• AUFGABENSTELLUNG:
Beantworte die folgenden Fragen zum Text über Vettel in Kanada.
1. Gegen welchen Fahrer verlor Vettel vor drei Jahren in Kanada den Sieg?
2. Wie viele Sekunden büßte Vettel im zweiten Training auf Max Verstappen ein?
3. Welche Zeit fuhr Vettel in seinem ersten schnellen Versuch?

::: VORLIEGENDER TEXT

Drei Jahre ist es her, dass die Formel 1 zum letzten Mal in Kanada Station gemacht hat. Auf der Ile Notre Dame im St. Lorenz Strom verlor Sebastian Vettel im Ferrari damals den Sieg gegen Lewis Hamilton nach einer umstrittenen Strafe. Angesichts der Umstände war er damals mit Platz 2 mehr als nur unzufrieden. Die Vorzeichen in diesem Jahr sind aber vollkommen andere. 2022 ist eine Top-3-Platzierung für den Vierfach-Weltmeister wohl nur ein ferner Traum. Oder etwa doch nicht? Den ganzen Qualifying-Tag der Formel 1 heute in Kanada gibt es hier im Live-Ticker.

Am Freitag überraschte Aston Martin und vor allem der Heppenheimer mit starken Resultaten. Im zweiten Training reichte es sogar für die vierte Position. Nur 0,315 Sekunden büßte Vettel auf den Trainingsschnellsten Max Verstappen ein. Zwischen dem WM-Leader und dem Aston reihten sich die beiden Ferraris ein. Leclerc verlor 0,081 Sekunden auf die Bestzeit, Sainz 0,225 Sekunden.

Aston Martin: Topzeiten mit Softs gekauft

Auf den ersten Blick führt Aston Martin also das Mittelfeld an. Wenn man sich aber die Reifendaten im Detail anschaut, dann relativiert sich die Vettel-Performance drastisch. Denn im Gegensatz zum Großteil des Feldes zog das Team aus Silverstone im FP2 einen zweiten Satz Soft-Pneus auf. Das kann man sich leisten, da der Samstag allen Prognosen zufolge verregnet sein soll. Die weichen Pneus sind also im Übermaß vorhanden.

Vettel spulte seinen zweiten Run bei besseren Grip-Bedingungen ab und - was man auch nicht unterschätzen darf - nachdem er sich bereits auf eine Hotlap einschießen konnte. Im für den Zeitenvergleich damit relevanteren ersten schnellen Versuch, drehte Vettel eine 1:15.299 und würde sich damit nur auf P11 einsortieren. Wenn man die Alpines aus der Kalkulation nimmt, welche dieselbe Herangehensweise wählten, landet Vettel damit ungefähr dort, wo er auch FP1 beendete.

"Es hat sicherlich geholfen, dass wir zwei Sätze (Soft)-Reifen verwendet haben, weil wir vermuten, dass es morgen nass werden könnte", gestand der 53-GP-Sieger. Gleichzeitig erklärt das auch teilweise den klaren Zeitrückstand von Teamkollege Lance Stroll auf Vettel, der im ersten Training mit P7 noch zwei Positionen vor dem Deutschen landete. Der Lokalmatador konnte sich im zweiten Run nicht so stark verbessern und verpatzte den dritten Sektor.

::::::
::: DATENAUSZUG

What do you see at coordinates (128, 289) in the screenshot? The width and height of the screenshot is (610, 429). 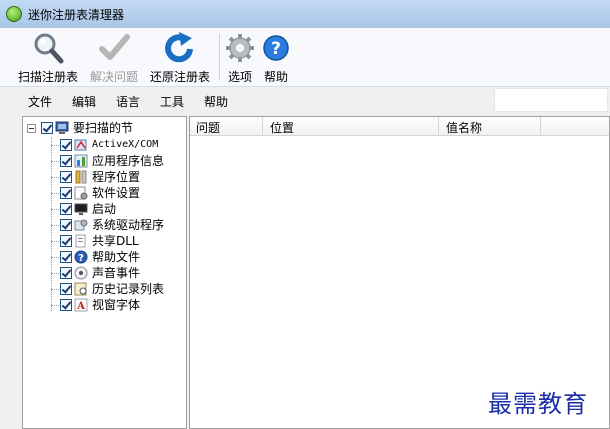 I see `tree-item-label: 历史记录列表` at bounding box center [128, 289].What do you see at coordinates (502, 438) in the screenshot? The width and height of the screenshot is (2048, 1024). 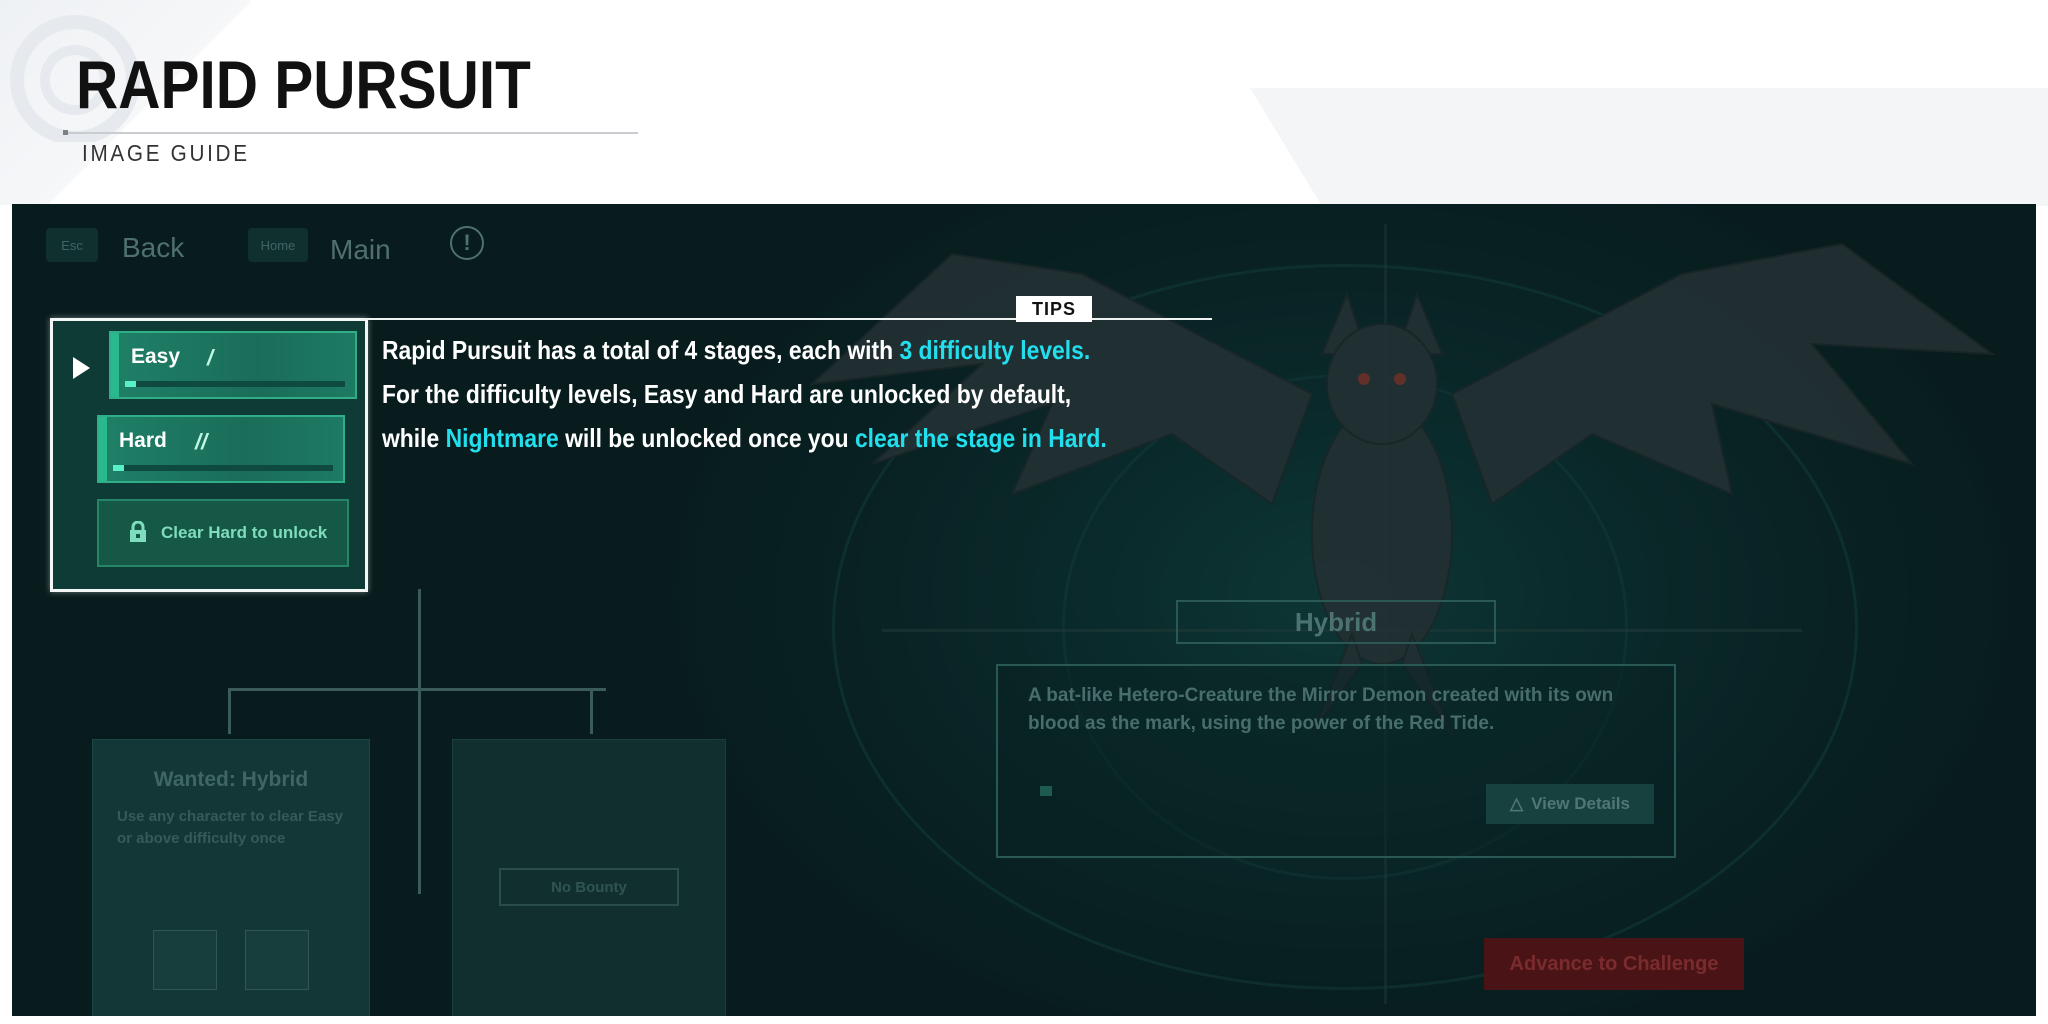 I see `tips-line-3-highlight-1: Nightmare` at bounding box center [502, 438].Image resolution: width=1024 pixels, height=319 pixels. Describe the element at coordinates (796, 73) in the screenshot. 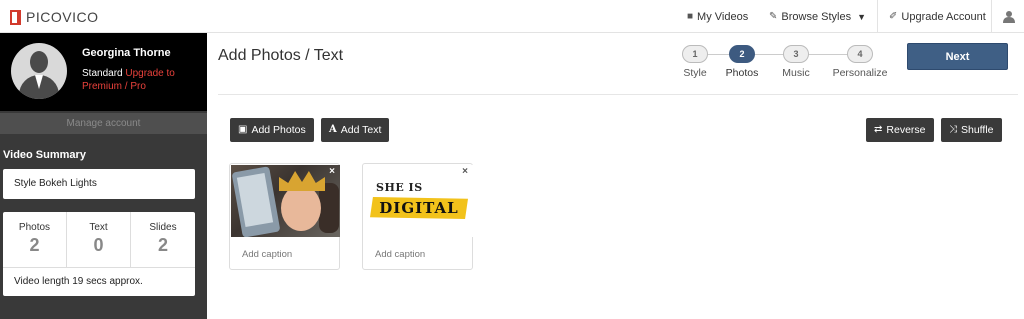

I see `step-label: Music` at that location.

::::::

• LÖSUNG:
1. Lewis Hamilton
2. 0,315 Sekunden
3. 1:15.299